MRI represents the most significant neuroimaging modality in PSD. If not contraindicated, MRI, rather than CT, is preferred for daily, routine clinical use as well as in research studies since it has higher specificity and sensitivity for detecting pathological substrates [66]. Neuroimaging standards with a generally accepted terminology allowing comparison of findings between different centers have been suggested (STandards for ReportIng Vascular changes on nEuroimaging, STRIVE) [69]. A large number of studies recognized MRI signs of cerebral SVD (lacunes, white matter hyperintensities, microbleeds, silent infarcts, white matter changes), as well as global cerebral atrophy and medial-temporal lobe atrophy as determinants and predictors of PSD. Vascular lesions associated with PSD are mainly found in subcortical brain areas, especially including sub-frontal and orbitofrontal white matter circuits. These lesions include single infarction in strategic areas such as the dominant thalamus or angular gyrus, deep areas of frontal lobe, and the left hemisphere, as well as brain infarcts in both hemispheres and volume-driven infarctions reaching a critical threshold of brain tissue loss or injury [70]. Additionally to size and location of the vascular lesion, the involvement of functional network fiber tracts, assessed by diffusion tensor imaging, may be crucial for cognitive impairment after stroke; its role is still being studied [71]. Although brain atrophy is a frequent finding in cerebral SVD, the pathophysiological mechanisms are not fully elucidated. In a recent study, Duering et al. [72] showed that cortical neurodegeneration following ischemia in the subcortical region probably represents pathophysiological mechanisms for cerebral atrophy in cerebrovascular disease; they showed that subcortical infarcts trigger focal thinning in connected cortical areas. Additionally, patients with mild VCI showed clear progressive gray matter atrophy in cortical (temporal and frontal) and subcortical (pons, caudate and cerebellum) regions after first-ever lacunar stroke, in contrast to patients without initial cognitive impairment [73].
Mild to moderate stroke patients with pre-existing white matter lesions are more vulnerable to cognitive impairment regardless of their new ischemic lesions [74]. Results from the SMART-MR study suggested that the interaction between brain atrophy and white matter hyperintensities or infarcts could aggravate cognitive decline [75]. There is evidence of the role of hippocampal mean diffusivity in the post-stroke cognitive state, above and beyond that of volume and connectivity of this structure [76].

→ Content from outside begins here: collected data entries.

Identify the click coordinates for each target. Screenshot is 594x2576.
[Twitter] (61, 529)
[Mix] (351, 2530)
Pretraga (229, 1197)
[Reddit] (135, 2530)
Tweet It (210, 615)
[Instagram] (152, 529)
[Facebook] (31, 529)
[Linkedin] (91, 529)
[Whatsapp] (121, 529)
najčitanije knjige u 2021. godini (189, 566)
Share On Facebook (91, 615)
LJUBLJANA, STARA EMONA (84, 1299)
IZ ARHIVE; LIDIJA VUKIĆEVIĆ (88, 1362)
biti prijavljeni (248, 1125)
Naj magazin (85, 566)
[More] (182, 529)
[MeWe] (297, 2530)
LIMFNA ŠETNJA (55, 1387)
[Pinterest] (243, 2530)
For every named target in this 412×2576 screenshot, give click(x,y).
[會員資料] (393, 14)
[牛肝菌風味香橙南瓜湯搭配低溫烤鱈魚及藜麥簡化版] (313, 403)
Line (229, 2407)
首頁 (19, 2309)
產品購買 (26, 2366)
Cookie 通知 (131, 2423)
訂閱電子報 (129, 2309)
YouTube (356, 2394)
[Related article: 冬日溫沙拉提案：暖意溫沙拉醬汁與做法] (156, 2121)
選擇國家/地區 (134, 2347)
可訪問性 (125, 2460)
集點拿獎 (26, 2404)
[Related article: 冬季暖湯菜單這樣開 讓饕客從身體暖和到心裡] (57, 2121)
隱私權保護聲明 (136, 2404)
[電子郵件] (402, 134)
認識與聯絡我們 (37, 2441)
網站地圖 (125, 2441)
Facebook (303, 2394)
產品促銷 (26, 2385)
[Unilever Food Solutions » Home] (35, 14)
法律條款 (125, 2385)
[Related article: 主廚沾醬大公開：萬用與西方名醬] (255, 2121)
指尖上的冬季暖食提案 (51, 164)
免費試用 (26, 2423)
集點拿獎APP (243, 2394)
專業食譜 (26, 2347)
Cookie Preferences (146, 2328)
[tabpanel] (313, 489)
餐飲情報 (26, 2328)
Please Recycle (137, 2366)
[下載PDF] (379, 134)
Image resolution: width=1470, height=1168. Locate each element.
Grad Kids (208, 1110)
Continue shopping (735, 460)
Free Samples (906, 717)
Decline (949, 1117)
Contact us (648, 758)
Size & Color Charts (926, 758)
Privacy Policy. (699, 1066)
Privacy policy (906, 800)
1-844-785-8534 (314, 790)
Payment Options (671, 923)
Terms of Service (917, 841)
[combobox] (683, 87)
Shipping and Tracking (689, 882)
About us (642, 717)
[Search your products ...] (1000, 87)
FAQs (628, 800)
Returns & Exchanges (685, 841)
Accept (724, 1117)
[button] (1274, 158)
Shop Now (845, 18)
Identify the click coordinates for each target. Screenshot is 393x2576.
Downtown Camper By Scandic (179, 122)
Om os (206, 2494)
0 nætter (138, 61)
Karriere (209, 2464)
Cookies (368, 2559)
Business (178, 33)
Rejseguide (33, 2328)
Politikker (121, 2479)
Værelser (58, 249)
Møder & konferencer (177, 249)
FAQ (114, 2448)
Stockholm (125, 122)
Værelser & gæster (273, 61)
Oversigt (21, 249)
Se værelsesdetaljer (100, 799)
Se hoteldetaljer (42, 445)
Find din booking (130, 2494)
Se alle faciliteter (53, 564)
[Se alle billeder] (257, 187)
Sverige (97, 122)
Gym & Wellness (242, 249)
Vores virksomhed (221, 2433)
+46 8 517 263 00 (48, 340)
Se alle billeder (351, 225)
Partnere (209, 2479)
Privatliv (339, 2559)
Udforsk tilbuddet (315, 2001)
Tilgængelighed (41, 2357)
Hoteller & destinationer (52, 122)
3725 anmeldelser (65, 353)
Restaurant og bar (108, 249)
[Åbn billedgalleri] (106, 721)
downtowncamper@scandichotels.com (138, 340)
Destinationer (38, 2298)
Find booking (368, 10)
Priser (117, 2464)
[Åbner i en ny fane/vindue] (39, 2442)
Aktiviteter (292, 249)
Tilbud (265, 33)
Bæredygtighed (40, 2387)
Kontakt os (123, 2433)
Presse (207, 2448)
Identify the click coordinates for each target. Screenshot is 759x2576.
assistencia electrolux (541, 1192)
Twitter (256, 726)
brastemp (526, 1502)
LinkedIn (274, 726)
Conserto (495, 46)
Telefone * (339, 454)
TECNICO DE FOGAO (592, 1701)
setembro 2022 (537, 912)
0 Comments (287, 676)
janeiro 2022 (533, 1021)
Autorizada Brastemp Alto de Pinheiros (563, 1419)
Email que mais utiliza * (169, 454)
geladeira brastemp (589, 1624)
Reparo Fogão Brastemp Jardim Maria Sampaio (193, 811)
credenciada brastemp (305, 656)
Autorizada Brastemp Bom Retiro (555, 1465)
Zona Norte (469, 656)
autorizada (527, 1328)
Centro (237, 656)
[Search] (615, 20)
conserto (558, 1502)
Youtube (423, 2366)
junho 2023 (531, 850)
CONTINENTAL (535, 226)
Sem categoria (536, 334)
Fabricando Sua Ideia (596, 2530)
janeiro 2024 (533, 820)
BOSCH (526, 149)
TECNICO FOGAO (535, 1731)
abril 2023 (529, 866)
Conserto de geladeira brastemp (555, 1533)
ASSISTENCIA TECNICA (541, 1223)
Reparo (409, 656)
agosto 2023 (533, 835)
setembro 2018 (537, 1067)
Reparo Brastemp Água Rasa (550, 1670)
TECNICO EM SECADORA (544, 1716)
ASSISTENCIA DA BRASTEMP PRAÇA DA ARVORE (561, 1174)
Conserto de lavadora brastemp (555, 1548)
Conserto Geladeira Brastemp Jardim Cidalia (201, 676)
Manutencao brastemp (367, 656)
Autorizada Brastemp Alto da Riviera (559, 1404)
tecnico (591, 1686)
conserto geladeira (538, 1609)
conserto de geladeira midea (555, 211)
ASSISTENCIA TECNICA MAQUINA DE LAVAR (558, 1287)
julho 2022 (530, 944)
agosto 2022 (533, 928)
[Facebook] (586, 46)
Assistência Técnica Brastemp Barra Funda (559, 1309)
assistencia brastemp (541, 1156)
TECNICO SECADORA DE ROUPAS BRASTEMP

Imaging of cerebral blood flow and cerebral glucose metabolism, by FDG-PET in particular, has been applied for several years in the differentiation between dementias [77]. However, functional and molecular imaging has a special role for research on the pathophysiology and the factors involved in development of PSD. Stroke and the deposition of amyloid in the cerebral cortex are both known risks for developing dementia [78, 79]. While animal models suggest that stroke-induced inflammation and amyloid deposition act synergetically [79], this relationship remains to be established in human stroke. Experimentally, large vessel infarcts or small striatal infarcts are larger in the presence of extracellular amyloid beta (A?) deposits, which are fundamental markers of AD. Patients with minor cerebral strokes and moderate AD lesions will develop the clinical manifestations of dementia. A reasonable question is whether the stroke was just a signal and not necessarily a player in the pathogenesis of cognitive deterioration. Additionaly, small striatal infarcts in the presence of high levels of amyloid in the brain exhibit a progression in infarct size over time with an enhanced degree of cognitive impairment, AD-type pathology, and neuroinflammation compared with striatal infarcts or high amyloid levels alone. Recently, it has been stated that stroke is a specific vascular risk factor for cognitive impairment [80]. There is an overlap between VCI risk factors (hypertension, diabetes, and atherosclerosis) and those for stroke, as well as AD risk factors. Stroke may alter the clinical expression of a given load of AD pathology, but more studies are needed for definitive clarification of the relationships between stroke, AD, and cognitive detoriation.